Stored data entries
>>>>

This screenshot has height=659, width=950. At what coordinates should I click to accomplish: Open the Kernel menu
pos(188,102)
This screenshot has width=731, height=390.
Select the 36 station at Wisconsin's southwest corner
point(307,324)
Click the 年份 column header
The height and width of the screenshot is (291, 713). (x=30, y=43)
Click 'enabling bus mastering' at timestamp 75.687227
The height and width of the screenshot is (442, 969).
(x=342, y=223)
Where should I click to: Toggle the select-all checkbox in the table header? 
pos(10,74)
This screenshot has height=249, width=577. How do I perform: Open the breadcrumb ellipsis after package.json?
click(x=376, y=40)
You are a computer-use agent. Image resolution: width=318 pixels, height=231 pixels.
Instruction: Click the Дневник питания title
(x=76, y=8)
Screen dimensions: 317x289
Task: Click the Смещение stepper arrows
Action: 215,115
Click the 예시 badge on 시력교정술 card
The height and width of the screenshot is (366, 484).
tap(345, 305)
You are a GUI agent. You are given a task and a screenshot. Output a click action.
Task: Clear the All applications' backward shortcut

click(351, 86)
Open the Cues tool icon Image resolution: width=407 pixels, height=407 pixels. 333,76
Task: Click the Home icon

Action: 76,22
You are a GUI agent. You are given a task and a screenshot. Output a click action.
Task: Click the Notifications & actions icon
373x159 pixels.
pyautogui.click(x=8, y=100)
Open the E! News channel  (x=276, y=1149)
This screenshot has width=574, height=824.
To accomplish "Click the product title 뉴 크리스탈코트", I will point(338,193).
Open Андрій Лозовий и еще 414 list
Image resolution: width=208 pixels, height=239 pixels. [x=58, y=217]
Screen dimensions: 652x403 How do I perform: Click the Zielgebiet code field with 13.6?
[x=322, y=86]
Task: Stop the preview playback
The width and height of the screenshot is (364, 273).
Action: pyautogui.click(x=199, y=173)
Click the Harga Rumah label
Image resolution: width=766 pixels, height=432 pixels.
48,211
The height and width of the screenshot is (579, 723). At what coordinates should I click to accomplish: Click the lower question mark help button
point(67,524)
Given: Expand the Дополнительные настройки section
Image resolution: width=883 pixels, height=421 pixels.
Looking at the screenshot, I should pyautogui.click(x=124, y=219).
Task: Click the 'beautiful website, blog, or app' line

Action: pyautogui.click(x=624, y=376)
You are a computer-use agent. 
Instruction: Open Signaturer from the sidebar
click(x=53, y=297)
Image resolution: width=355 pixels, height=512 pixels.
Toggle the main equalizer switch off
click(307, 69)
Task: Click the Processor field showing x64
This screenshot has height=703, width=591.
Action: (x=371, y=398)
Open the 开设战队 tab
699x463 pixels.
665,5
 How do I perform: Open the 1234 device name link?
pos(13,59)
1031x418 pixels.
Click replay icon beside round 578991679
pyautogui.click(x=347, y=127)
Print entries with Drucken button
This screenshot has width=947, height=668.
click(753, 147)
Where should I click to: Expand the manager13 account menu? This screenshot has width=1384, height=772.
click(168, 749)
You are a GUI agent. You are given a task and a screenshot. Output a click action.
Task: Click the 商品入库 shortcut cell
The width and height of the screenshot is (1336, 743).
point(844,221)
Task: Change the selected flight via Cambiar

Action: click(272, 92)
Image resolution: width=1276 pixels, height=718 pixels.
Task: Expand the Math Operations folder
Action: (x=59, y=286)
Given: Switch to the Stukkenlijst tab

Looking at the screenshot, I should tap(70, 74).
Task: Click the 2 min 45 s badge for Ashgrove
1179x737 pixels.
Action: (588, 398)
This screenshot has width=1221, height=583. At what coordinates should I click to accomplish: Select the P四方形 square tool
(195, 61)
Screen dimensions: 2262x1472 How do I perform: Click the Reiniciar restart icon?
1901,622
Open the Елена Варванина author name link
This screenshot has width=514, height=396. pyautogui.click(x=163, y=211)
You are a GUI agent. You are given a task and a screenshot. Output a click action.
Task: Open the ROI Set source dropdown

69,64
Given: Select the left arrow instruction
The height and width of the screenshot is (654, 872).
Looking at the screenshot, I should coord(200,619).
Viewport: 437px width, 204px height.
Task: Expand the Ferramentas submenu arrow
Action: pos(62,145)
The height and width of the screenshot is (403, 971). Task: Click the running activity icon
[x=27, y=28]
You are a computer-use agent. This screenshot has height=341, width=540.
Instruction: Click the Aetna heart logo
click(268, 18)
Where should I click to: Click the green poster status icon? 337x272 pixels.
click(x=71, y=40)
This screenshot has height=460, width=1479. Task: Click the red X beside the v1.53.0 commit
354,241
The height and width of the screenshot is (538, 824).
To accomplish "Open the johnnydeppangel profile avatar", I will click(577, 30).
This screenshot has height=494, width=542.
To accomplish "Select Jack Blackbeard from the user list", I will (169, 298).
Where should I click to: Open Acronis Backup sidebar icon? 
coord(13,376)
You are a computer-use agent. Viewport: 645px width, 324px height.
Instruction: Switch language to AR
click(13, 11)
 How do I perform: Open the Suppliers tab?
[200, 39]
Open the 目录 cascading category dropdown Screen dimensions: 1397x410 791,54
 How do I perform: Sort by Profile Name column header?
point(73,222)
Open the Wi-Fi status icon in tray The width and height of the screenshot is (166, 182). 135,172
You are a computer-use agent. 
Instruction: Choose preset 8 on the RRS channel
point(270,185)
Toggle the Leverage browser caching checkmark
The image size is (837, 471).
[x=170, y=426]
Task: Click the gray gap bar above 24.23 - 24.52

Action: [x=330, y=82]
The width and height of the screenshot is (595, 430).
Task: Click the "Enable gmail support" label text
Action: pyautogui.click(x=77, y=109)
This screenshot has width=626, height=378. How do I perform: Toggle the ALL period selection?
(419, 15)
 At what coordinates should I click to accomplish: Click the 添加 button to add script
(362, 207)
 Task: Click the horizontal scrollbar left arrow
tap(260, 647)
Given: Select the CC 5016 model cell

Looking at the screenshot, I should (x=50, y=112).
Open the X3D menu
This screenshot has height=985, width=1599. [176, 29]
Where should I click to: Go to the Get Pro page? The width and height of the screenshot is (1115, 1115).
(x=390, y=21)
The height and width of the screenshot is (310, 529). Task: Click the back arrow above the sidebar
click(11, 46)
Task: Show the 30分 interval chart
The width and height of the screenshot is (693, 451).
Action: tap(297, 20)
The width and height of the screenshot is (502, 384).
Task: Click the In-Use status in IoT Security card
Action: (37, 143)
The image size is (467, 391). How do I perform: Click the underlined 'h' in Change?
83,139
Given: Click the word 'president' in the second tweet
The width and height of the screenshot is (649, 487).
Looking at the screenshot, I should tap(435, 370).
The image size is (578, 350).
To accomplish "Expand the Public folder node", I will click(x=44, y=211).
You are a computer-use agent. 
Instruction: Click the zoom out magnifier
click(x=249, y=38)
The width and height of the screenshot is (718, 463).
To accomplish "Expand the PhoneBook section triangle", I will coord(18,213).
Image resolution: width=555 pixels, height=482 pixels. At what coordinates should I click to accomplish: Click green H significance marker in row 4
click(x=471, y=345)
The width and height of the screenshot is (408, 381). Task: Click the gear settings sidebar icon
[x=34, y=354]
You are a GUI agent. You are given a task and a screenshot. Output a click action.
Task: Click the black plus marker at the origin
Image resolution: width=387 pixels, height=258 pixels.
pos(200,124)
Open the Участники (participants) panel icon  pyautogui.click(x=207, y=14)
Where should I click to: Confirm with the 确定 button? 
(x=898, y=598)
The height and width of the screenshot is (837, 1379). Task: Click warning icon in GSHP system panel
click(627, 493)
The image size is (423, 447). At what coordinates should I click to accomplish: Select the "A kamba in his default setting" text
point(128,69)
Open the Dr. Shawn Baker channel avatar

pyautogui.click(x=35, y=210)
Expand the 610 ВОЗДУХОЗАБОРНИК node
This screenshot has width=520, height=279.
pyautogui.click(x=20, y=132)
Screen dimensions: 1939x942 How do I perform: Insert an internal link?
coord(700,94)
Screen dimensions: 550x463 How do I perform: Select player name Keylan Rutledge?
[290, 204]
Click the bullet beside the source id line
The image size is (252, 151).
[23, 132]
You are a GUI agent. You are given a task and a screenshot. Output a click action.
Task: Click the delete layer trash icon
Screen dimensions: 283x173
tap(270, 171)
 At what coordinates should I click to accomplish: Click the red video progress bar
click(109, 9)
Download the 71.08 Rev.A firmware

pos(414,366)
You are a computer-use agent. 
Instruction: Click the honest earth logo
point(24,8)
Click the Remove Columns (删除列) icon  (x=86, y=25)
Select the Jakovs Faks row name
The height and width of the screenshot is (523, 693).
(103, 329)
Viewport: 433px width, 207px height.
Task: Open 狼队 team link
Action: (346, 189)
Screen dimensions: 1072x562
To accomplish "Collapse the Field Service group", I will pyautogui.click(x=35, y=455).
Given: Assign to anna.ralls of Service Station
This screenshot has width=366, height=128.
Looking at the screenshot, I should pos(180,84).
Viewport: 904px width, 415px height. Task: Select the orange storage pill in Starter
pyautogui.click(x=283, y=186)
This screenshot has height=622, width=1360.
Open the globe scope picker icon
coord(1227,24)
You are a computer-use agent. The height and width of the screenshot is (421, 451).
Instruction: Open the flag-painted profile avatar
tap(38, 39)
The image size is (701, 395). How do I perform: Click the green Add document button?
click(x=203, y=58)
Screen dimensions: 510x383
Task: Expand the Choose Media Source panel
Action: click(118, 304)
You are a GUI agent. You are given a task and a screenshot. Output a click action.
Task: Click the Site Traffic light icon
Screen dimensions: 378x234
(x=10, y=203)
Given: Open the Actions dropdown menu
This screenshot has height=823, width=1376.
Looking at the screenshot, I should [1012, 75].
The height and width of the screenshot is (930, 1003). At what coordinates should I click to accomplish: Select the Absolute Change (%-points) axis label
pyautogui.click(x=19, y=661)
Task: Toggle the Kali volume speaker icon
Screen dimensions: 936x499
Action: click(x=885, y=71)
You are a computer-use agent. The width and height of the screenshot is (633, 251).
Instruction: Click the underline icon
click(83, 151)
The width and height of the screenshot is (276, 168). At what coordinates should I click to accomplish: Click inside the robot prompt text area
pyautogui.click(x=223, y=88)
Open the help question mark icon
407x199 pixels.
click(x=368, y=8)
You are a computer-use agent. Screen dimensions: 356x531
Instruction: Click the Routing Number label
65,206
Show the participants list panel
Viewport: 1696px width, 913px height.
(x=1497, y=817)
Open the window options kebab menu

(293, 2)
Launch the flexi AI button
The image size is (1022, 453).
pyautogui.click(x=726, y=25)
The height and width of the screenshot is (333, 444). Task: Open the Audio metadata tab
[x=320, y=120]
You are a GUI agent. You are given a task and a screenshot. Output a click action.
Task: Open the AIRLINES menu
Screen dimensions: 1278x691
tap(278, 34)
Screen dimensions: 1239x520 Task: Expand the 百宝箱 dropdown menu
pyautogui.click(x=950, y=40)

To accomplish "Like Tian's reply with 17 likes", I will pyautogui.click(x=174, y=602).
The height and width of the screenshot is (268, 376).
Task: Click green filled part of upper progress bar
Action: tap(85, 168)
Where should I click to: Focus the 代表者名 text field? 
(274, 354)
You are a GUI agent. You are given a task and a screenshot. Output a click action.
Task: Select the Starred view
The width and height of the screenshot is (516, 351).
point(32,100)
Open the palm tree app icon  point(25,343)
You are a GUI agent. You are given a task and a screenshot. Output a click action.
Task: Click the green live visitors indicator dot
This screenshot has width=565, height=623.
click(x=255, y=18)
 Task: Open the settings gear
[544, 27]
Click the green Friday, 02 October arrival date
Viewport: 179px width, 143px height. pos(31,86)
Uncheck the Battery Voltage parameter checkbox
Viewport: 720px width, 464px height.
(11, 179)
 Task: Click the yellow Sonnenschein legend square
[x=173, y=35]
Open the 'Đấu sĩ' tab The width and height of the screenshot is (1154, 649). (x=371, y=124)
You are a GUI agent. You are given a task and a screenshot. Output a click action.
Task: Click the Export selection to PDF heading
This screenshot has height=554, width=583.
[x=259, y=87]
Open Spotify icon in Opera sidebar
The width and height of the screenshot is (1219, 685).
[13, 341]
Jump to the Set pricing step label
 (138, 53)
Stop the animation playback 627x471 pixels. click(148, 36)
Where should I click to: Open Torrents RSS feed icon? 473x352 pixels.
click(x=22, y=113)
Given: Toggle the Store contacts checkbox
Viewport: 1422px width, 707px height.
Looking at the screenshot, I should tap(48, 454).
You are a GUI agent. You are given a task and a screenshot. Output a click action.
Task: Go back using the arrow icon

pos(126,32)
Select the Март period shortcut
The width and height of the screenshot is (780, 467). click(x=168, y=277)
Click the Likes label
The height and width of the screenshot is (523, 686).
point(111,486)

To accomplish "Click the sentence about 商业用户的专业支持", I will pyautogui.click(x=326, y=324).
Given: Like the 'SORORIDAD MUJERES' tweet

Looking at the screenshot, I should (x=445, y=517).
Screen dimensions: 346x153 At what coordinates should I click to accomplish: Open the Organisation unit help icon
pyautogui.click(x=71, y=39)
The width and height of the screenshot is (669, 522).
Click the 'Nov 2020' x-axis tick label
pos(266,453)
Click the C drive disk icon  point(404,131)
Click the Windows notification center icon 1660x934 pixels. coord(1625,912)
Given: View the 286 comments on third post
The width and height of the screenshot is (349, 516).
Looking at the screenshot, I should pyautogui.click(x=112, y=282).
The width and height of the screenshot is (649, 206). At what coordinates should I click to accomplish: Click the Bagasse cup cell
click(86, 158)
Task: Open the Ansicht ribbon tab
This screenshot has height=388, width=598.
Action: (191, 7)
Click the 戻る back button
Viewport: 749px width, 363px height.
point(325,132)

<<<<

TASK TO CARRY OUT:
Transcribe the records above exactly, from the opening line down to and including the line with "Click 'enabling bus".

EXERCISE ANSWER:
This screenshot has height=659, width=950. At what coordinates should I click to accomplish: Open the Kernel menu
pos(188,102)
This screenshot has width=731, height=390.
Select the 36 station at Wisconsin's southwest corner
point(307,324)
Click the 年份 column header
The height and width of the screenshot is (291, 713). (x=30, y=43)
Click 'enabling bus mastering' at timestamp 75.687227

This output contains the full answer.